Exercise goal: Here is the task for the records below: repeat exactly the lines from the one with "Given: Open the Apps settings category" to the one with "Screen dimensions: 938x685", both included, and nothing else.

Provided records:
[Start of section]
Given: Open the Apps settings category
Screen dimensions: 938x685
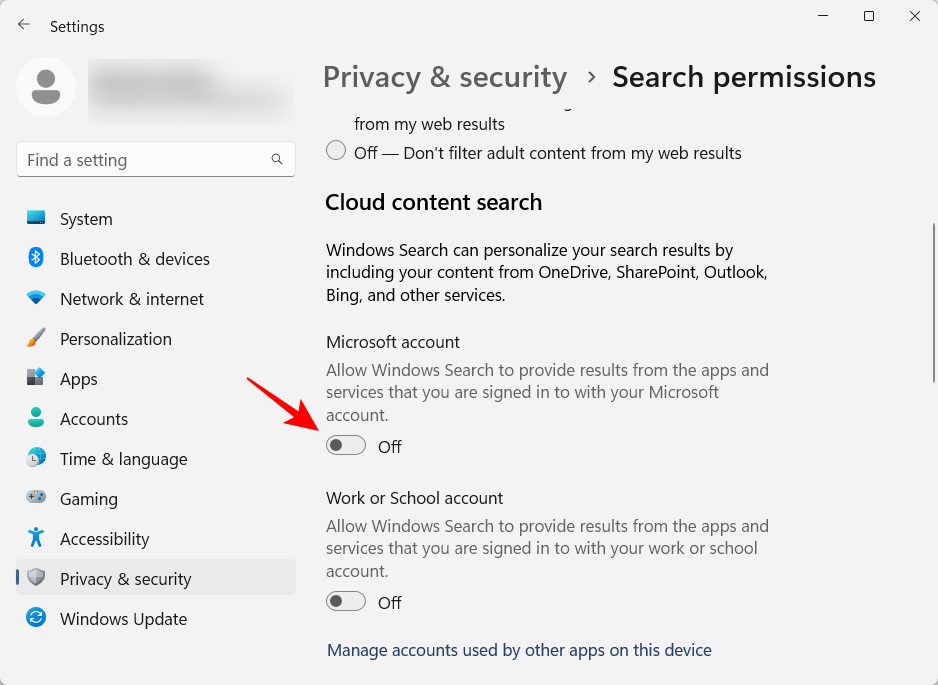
[End of section]
[Start of section]
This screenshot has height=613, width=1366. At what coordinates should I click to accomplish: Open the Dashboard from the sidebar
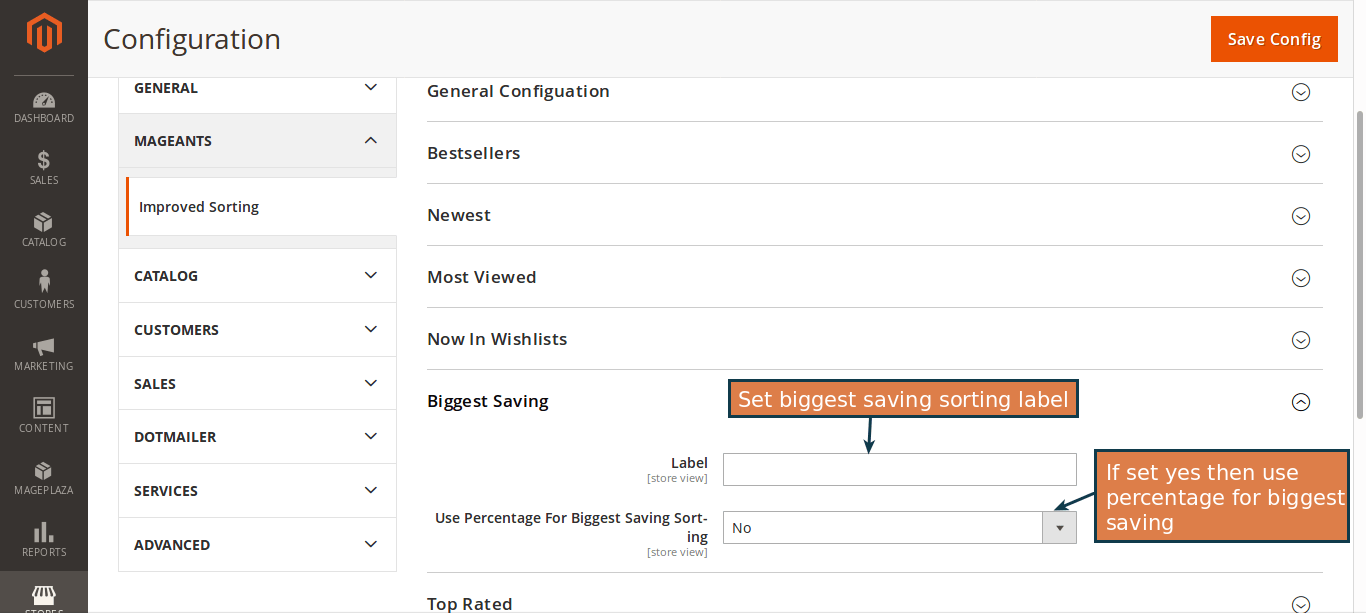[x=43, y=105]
[End of section]
[Start of section]
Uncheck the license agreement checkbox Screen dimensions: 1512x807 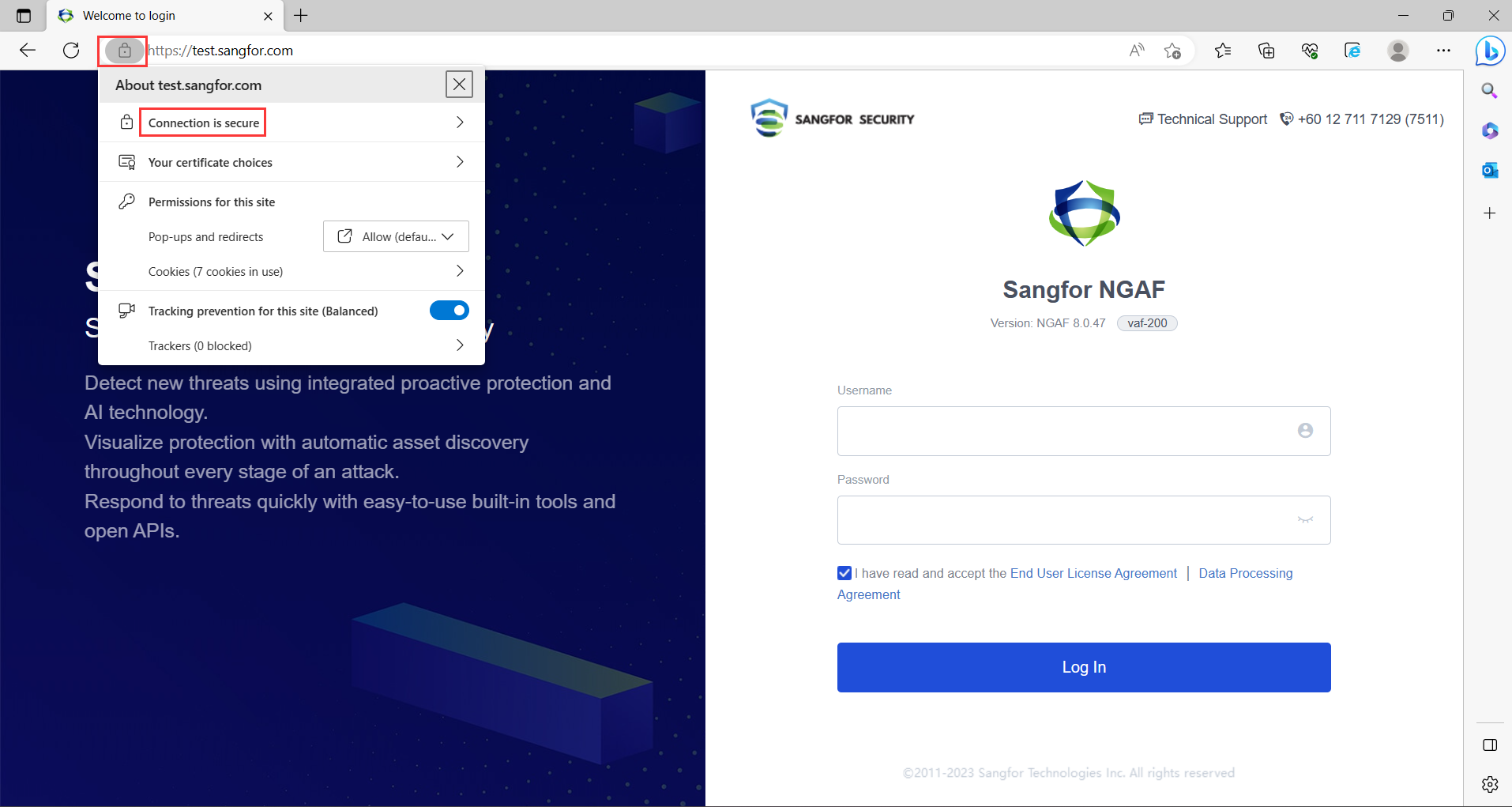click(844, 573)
[End of section]
Task response:
Given: Open the Apps settings category
Screen dimensions: 938x685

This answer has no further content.